# [Reading text]

......

In 1989, the
Supreme Court issued
Firestone Tire
& Rubber Co. v. Bruch, 489 U.S. 101
(1989), which permitted the inclusion of
language in employee benefit plans (including
insurance policies) that would trigger a
deferential standard of court review in ERISA
cases.
Since then, there
have been hundreds of appellate decisions and
thousands of district court decisions that have
struggled with interpreting when plan language
affords discretion and when it does not. This
ruling was one court's effort to try to close
the debate once and for all.
Alanna Schwartz
was a legal secretary in Chicago who had to stop
working due to disabling pain. She applied for
disability benefits under a long-term disability
insurance policy issued by Prudential for the
benefit of the employees of Sachnoff & Weaver
Ltd., the firm where Schwartz worked. However,
Prudential denied her claim, and when pre-suit
appeals failed, she brought suit in federal
court. The district court found in Prudential's
favor after determining the policy granted it
discretionary authority. The Court of Appeals
soundly reversed.
Schwartz v. Prudential Insur. Co. of America,
2006 U.S.App.LEXIS 14387 (7th
Cir. June 13, 2006).
The court focused
on the standard of review issue, discerning from
two prior precedents,
Herzberger v.
Standard Insur. Co., 205 F.3d 327
(7th Cir. 2000) and
Diaz v.
Prudential Insur. Co. of America, 424
F.3d 635 (7th Cir. 2005), that language
mandating the insured provide ''satisfactory
proof'' was too ambiguous to confer
discretionary authority. In fact, the 7th
Circuit proposed language in
Herzberger
that it held would constitute a
''safe harbor'' against challenge: ''Benefits
under this plan will be paid only if the plan
administrator decides in his discretion that the
applicant is entitled to them.'' 205 F.3d at
331. The court reiterated that Prudential's
policy fell well short of that standard.
Because the
language in the policy at issue in this case was
identical to the
Diaz
policy language, the court asked:
''At the risk of
being flippant, we might ask what part of 'no'
doesn't Prudential understand? We acknowledge,
though, that perhaps a fairer question, given
our cases on this point, is what part of
'probably not' doesn't it understand. We take
this opportunity to reaffirm that the language
in this plan is not sufficient to confer
discretion on Prudential.''
The decision then
turned to Prudential's secondary argument that
the summary plan description grants
discretionary authority. Although the SPD
contained discretionary language, the court
pointed out that the plan did not, placing the
two documents in conflict with one another. Only
where the plan participant relies on the summary
plan description to his detriment would the SPD
control; otherwise, the court explained, it is
the plan itself that it more complete. The court
then cited
Shaw v. Connecticut General Life Insur. Co.,
353 F.3d 1276 (11th Cir. 2003) and
Grosz-Salomon
v. Paul Revere Life Insur. Co., 237
F.3d 1154 (9th Cir. 2001), which presented the
same issue. Both cases found the SPD could not
change the terms of the insurance contract;
therefore a de novo standard of review applied.

......

# [Given records]
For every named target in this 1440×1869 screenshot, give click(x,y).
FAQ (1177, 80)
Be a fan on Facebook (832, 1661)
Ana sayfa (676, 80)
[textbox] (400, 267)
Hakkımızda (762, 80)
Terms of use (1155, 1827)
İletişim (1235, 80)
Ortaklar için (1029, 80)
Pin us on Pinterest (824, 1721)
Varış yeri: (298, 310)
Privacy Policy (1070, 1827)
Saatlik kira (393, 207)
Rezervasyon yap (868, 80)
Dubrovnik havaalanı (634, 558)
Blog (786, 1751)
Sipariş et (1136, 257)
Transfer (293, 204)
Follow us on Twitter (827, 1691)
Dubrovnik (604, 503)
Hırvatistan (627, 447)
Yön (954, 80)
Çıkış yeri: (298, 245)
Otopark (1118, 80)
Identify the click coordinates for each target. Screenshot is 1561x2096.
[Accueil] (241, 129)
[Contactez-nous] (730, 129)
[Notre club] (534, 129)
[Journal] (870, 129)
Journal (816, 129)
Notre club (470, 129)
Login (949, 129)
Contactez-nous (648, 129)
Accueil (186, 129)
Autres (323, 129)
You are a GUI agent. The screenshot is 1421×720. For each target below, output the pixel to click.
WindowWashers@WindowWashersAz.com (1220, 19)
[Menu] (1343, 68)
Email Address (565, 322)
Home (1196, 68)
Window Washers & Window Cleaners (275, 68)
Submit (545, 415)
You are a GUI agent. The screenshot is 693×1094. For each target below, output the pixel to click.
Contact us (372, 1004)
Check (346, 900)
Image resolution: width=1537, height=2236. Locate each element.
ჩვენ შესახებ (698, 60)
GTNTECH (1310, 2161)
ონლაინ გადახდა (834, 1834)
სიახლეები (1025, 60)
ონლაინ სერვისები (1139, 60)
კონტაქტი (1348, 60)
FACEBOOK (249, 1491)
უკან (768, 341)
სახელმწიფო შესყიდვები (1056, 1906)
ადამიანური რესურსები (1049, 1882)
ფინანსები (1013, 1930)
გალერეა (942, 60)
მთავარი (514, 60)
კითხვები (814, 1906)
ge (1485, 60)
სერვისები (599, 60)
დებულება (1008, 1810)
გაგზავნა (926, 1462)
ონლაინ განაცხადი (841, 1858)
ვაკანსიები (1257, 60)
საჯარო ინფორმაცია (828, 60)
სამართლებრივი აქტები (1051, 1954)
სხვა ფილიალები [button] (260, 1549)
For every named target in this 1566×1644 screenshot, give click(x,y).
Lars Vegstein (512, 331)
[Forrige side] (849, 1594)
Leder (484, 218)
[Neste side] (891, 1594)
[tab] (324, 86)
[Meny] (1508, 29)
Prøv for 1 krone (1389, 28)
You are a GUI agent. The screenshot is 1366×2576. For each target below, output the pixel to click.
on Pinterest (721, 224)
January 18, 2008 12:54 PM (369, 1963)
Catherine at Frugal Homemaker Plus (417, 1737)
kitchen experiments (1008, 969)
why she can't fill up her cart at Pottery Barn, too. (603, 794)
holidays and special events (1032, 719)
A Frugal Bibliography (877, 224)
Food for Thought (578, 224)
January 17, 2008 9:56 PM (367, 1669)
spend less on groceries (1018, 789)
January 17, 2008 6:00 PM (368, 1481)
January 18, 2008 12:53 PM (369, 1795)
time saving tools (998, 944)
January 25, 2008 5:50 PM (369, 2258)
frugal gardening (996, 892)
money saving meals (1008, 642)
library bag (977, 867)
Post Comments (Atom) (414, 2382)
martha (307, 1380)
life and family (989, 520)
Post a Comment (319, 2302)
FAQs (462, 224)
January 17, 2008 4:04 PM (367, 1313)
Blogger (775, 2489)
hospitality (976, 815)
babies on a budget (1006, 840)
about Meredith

......

# [Instructions]
1) Please replace "Login" with "Sign in" in the rows, starting with the first row and going on through the line with "FACEBOOK (249, 1491)". Write those lines out again with nothing else changed.
2) Extend the piece on the appeals court's ERISA standard-of-review ruling, starting right after its last sentence.

# [Results for the exercise]
1)
For every named target in this 1440×1869 screenshot, give click(x,y).
FAQ (1177, 80)
Be a fan on Facebook (832, 1661)
Ana sayfa (676, 80)
[textbox] (400, 267)
Hakkımızda (762, 80)
Terms of use (1155, 1827)
İletişim (1235, 80)
Ortaklar için (1029, 80)
Pin us on Pinterest (824, 1721)
Varış yeri: (298, 310)
Privacy Policy (1070, 1827)
Saatlik kira (393, 207)
Rezervasyon yap (868, 80)
Dubrovnik havaalanı (634, 558)
Blog (786, 1751)
Sipariş et (1136, 257)
Transfer (293, 204)
Follow us on Twitter (827, 1691)
Dubrovnik (604, 503)
Hırvatistan (627, 447)
Yön (954, 80)
Çıkış yeri: (298, 245)
Otopark (1118, 80)
Identify the click coordinates for each target. Screenshot is 1561x2096.
[Accueil] (241, 129)
[Contactez-nous] (730, 129)
[Notre club] (534, 129)
[Journal] (870, 129)
Journal (816, 129)
Notre club (470, 129)
Sign in (949, 129)
Contactez-nous (648, 129)
Accueil (186, 129)
Autres (323, 129)
You are a GUI agent. The screenshot is 1421×720. For each target below, output the pixel to click.
WindowWashers@WindowWashersAz.com (1220, 19)
[Menu] (1343, 68)
Email Address (565, 322)
Home (1196, 68)
Window Washers & Window Cleaners (275, 68)
Submit (545, 415)
You are a GUI agent. The screenshot is 693×1094. For each target below, output the pixel to click.
Contact us (372, 1004)
Check (346, 900)
Image resolution: width=1537, height=2236. Locate each element.
ჩვენ შესახებ (698, 60)
GTNTECH (1310, 2161)
ონლაინ გადახდა (834, 1834)
სიახლეები (1025, 60)
ონლაინ სერვისები (1139, 60)
კონტაქტი (1348, 60)
FACEBOOK (249, 1491)

2)
In the present situation, the court elaborated:
''The SPD is a
document that the administrator must provide to
participants pursuant to 29 U.S.C. § § 1022 and
1024. It is not the subject of negotiation.
Information in the SPD must be provided in a
manner 'calculated to be understood by the
average participant.' § 1022. Without casting
aspersions on Prudential, we note that the
implication of § 1022 is that the SPD will be an
accurate summary, not an unnegotiated
enlargement of the administrator's authority.
Were we to say the SPD controlled in this
situation, we would be — to use an apropos
cliche — allowing the tail to wag the dog.''
Consequently, the
case was reversed and remanded for consideration
under a de novo standard of review.
The judicial
frustration over having to repeatedly decide
standard of review questions in ERISA cases has
to be overwhelming. As the Supreme Court has
pointed out, the deferential standard of review
is ''highly prized'' by benefit plans.
Rush Prudential
HMO, Inc. v. Moran, 122 S.Ct. 2151,
2169 (2002). This is because claimants have to
prove the benefit determination was not just
wrong, but was arbitrary and capricious. As a
result, insurers have repeatedly argued that
policy language requiring the submission of
''satisfactory proof'' or ''proof satisfactory
to the [insurer]'' triggers an arbitrary and
capricious standard of review. One court
expressed its fatigue over having to wade into
the ''semantic swamp'' of trying to discern
whether language created discretion (Kinstler
v. First Reliance Standard Life Insurance
Company, 181 F.3d 243 (2d Cir.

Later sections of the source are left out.